## INFORMATION PROVIDED
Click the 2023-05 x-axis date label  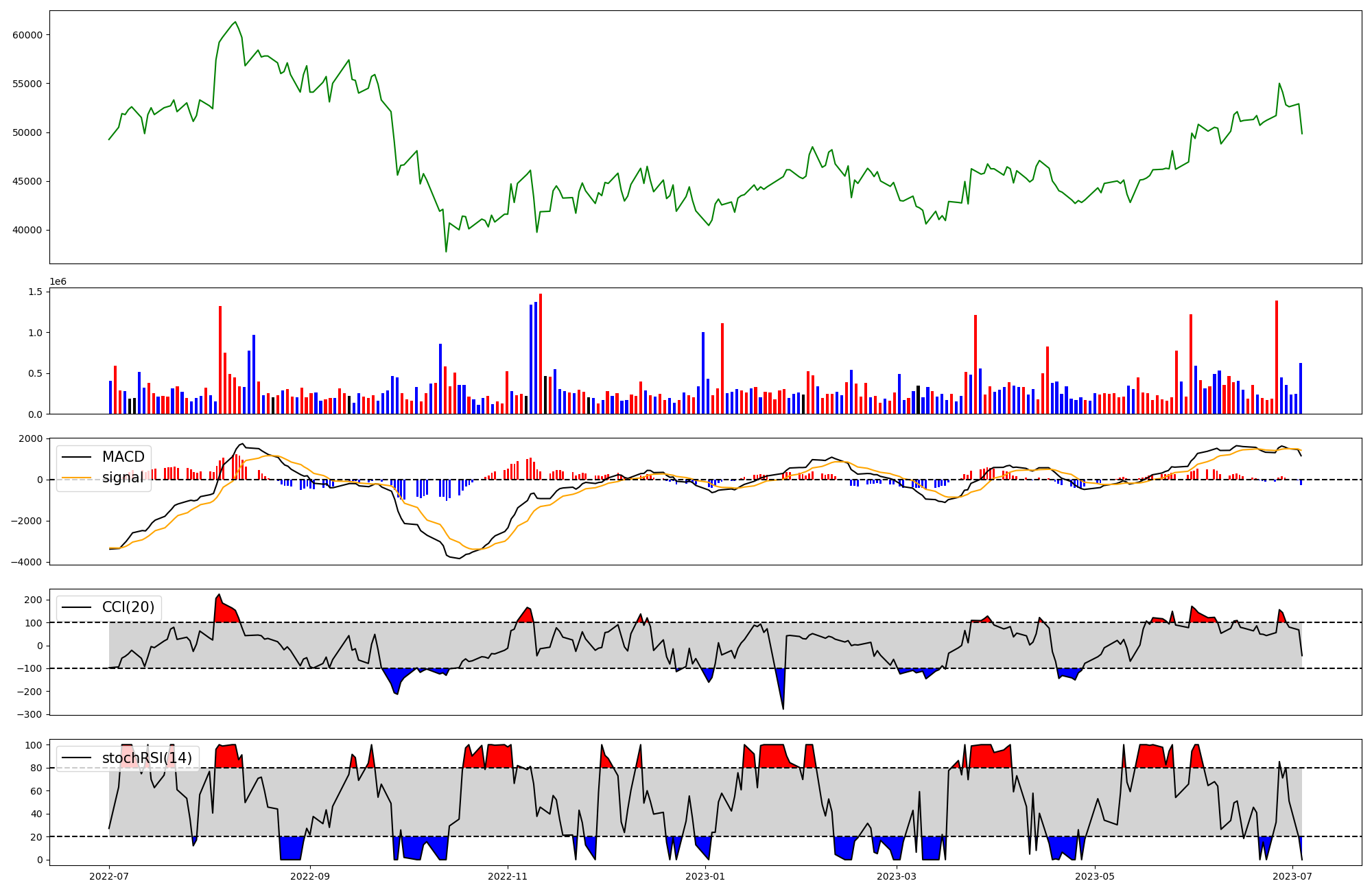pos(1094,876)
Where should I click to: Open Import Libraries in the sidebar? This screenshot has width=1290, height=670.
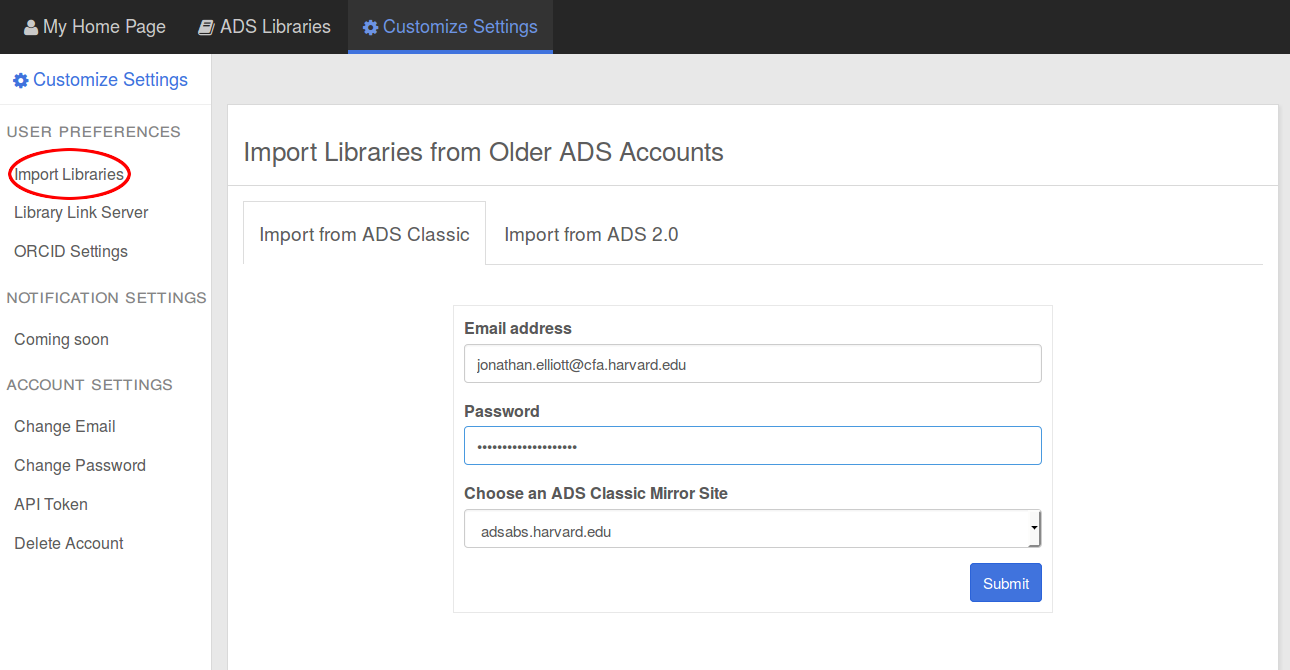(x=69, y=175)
--
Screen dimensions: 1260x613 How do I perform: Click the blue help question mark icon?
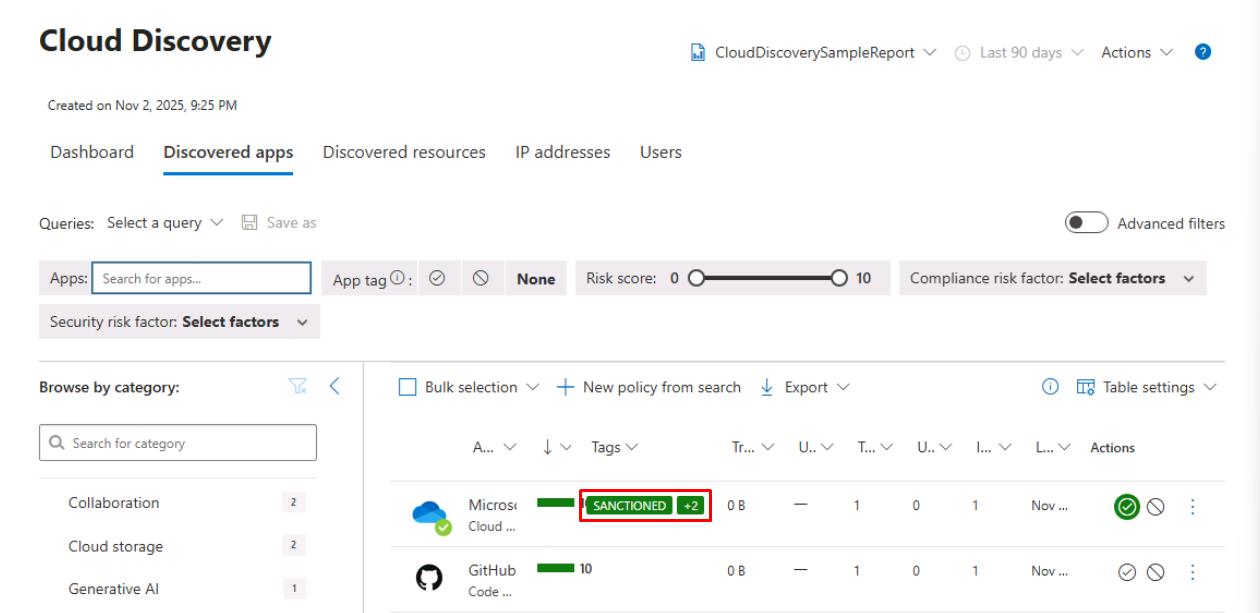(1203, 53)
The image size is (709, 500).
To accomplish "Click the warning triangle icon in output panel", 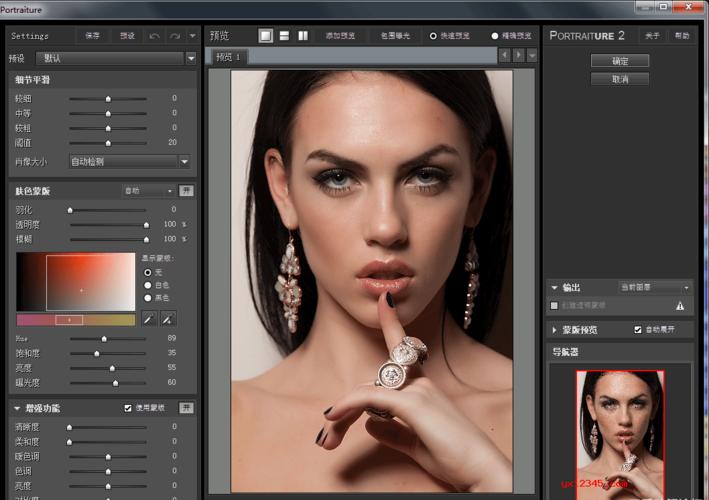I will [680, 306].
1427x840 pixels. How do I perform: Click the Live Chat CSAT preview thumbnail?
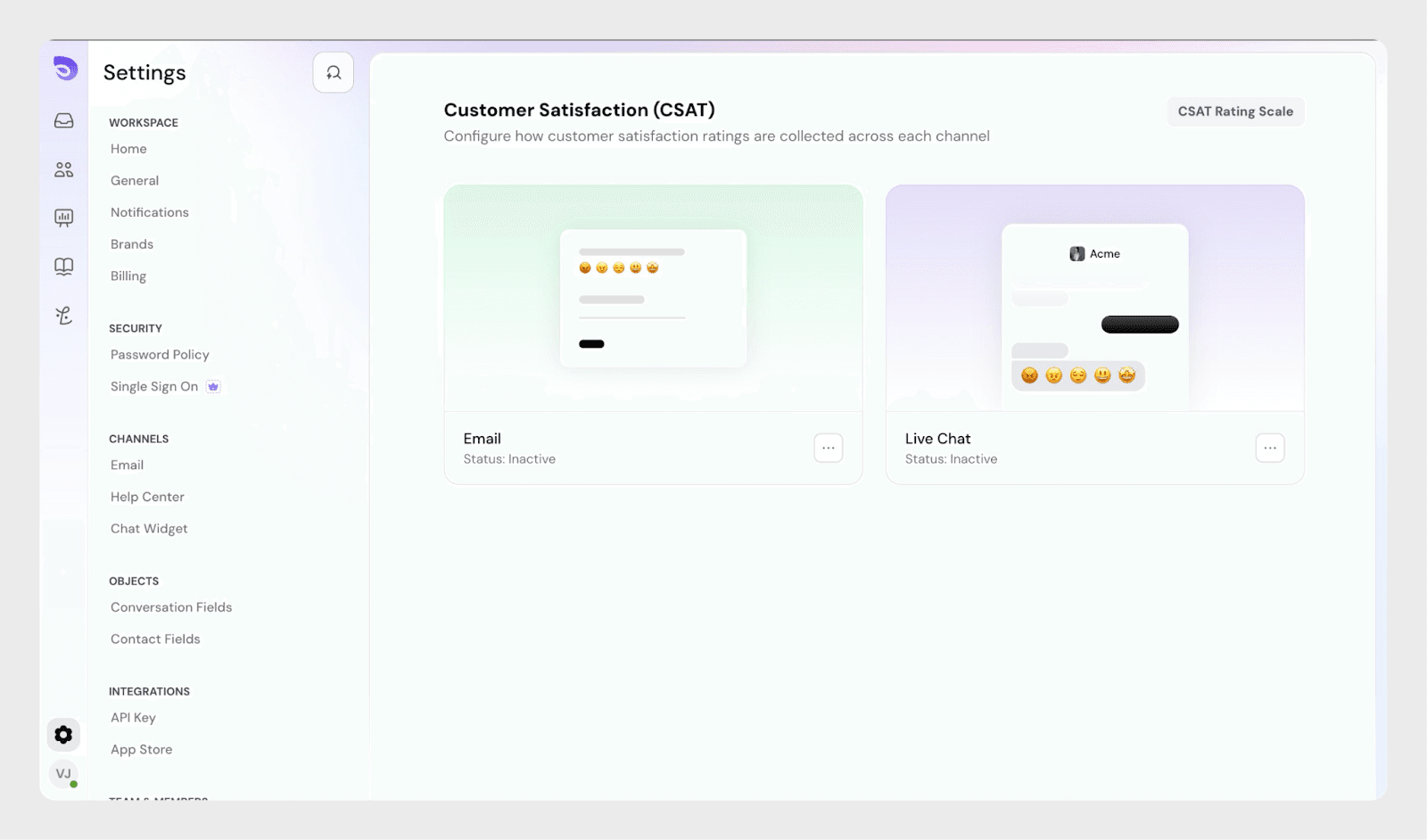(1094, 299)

## GIVEN TASK
Return each line of the items above that contains the string "perform". Treat uppercase and lowercase letters as different.

## EXPECTED ANSWER
Screen dimensions: 1260x613 How do I perform: Click the blue help question mark icon?
1427x840 pixels. How do I perform: Click the Live Chat CSAT preview thumbnail?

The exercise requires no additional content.